In this assignment, I will be using Tidymodels framework instead of base R.

1 Exercise 1 (10 points)

Suppose we fit a curve with basis functions \(b_1(X) = X\), \(B_2(X) = (X - 1)^2 I(X \geq 1)\). Note that \(I(X \geq 1)\) equals 1 for \(X \geq 1\) and 0 otherwise. We fit the linear regression model

\[Y = \beta_0 + \beta_1b_1(X) + \beta_2b_2(X) + \varepsilon\]

and obtain the coefficient estimates \(\hat \beta_0 = 1\), \(\hat \beta_1 = 1\), \(\hat \beta_2 = -2\). Sketch the estimated curve between \(X = -2\) and \(X = 2\). Note the intercepts, slopes and other relevant information.

X <- seq(-2, 2, 0.01)
Y <-  1 + X + -2 * (X - 1)^2 * (X >= 1)
df1 <- tibble(X, Y)

ggplot(df1, aes(X, Y)) + 
  geom_vline(xintercept = 0) + 
  geom_hline(yintercept = 0) + 
  geom_vline(xintercept = 1, col = "red") + 
  geom_line(size = 3, color = "green") +
  theme_bw()

2 Exercise 2 (10 points)

Suppose we fit a curve with basis functions \(b_1(X) = I(0 \leq X \leq 2) - (X-1)I(1 \leq X \leq 2)\), \(B_2(X) = (X - 3) I(3 \leq X \leq 4) + I(4 < X \leq 5)\).
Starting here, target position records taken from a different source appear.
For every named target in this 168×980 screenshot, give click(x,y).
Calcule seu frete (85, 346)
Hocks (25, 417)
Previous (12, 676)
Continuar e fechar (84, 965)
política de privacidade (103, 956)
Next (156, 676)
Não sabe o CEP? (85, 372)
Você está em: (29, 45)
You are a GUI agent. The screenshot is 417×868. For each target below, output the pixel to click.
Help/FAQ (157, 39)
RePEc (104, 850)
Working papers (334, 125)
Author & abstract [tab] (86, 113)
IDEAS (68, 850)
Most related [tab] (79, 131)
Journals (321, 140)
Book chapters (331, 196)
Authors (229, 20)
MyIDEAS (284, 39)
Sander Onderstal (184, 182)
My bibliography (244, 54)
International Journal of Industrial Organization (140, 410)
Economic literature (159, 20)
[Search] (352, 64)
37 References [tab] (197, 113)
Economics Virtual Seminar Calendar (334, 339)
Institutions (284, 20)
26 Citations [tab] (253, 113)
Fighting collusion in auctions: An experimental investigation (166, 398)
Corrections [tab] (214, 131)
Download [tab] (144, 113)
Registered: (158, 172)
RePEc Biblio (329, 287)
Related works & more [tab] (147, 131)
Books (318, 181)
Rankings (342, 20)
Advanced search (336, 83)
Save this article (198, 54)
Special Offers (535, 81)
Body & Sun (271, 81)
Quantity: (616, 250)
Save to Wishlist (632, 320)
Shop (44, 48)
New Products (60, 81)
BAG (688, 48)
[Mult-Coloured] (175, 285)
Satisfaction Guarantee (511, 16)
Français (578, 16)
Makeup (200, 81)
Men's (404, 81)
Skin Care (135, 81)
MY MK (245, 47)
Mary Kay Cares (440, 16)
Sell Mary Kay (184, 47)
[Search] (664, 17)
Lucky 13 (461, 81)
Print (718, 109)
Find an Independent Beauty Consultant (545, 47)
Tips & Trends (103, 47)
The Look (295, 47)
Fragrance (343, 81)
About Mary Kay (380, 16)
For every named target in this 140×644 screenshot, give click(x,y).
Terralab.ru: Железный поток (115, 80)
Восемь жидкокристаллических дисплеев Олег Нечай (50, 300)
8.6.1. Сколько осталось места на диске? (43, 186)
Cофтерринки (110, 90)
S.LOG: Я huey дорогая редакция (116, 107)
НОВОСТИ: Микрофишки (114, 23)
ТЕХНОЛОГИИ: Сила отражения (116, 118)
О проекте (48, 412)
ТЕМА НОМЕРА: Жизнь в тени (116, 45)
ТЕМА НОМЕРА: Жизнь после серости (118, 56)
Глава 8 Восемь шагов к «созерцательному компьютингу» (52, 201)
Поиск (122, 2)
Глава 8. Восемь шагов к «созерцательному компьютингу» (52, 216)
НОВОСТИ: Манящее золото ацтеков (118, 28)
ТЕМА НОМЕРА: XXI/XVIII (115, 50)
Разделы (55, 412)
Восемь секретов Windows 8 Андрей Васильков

We fit the linear regression model

\[Y = \beta_0 + \beta_1b_1(X) + \beta_2b_2(X) + \varepsilon\] and obtain the coefficient estimates \(\hat \beta_0 = 1\), \(\hat \beta_1 = 1\), \(\hat \beta_2 = 3\). Sketch the estimated curve between \(X = -2\) and \(X = 2\). Note the intercepts, slopes and other relevant information.

X <- seq(-2, 2, 0.01)
Y <- 1 + (X >= 0 & X <= 2) - (X - 1)*(X >= 1 & X <= 2) + 
     3*(X - 3)*(X >= 3 & X <= 4) + 3*(X > 4 & X <= 5)

df2 <- tibble(X, Y)

ggplot(df2, aes(X, Y)) + 
  geom_vline(xintercept = 0) + 
  geom_hline(yintercept = 0) + 
  geom_line(size = 3, color = "blue") +
  theme_bw()

3 Exercise 3 (10 points)

Explain what happens to the bias/variance trade-off of our model estimates use regression splines.

Regression splines is a more flexible method because instead of fitting 1 polynomial over the whole range of data, it fits a combination of linear/polynomial functions in a piecewise manner. In general, as we use more flexible methods, the variance will increase because changing datasets will be more likely to produce a different set of model estimates. The bias will decrease because the error is smaller when the model fits the data better. Therefore, compared to linear regression, when we use regression splines, variance will increase and bias will decrease. However, bear in mind that, at some point increasing flexibility has little impact on the bias but starts to significantly increase the variance.

4 Exercise 4 (10 points)

Draw an example (of your own invention) of a partition of two-dimensional feature space that could result from recursive binary splitting. Your example should contain at least six regions. Draw a decision tree corresponding to this partition. Be sure to label all aspects of your figures, including regions \(R_1, R_2, ...\), the cut points \(t_1, t_2, ...\), and so forth.

5 Exercise 5 (10 points)

Provide a detailed explanation of the algorithm that is used to fit a regression tree.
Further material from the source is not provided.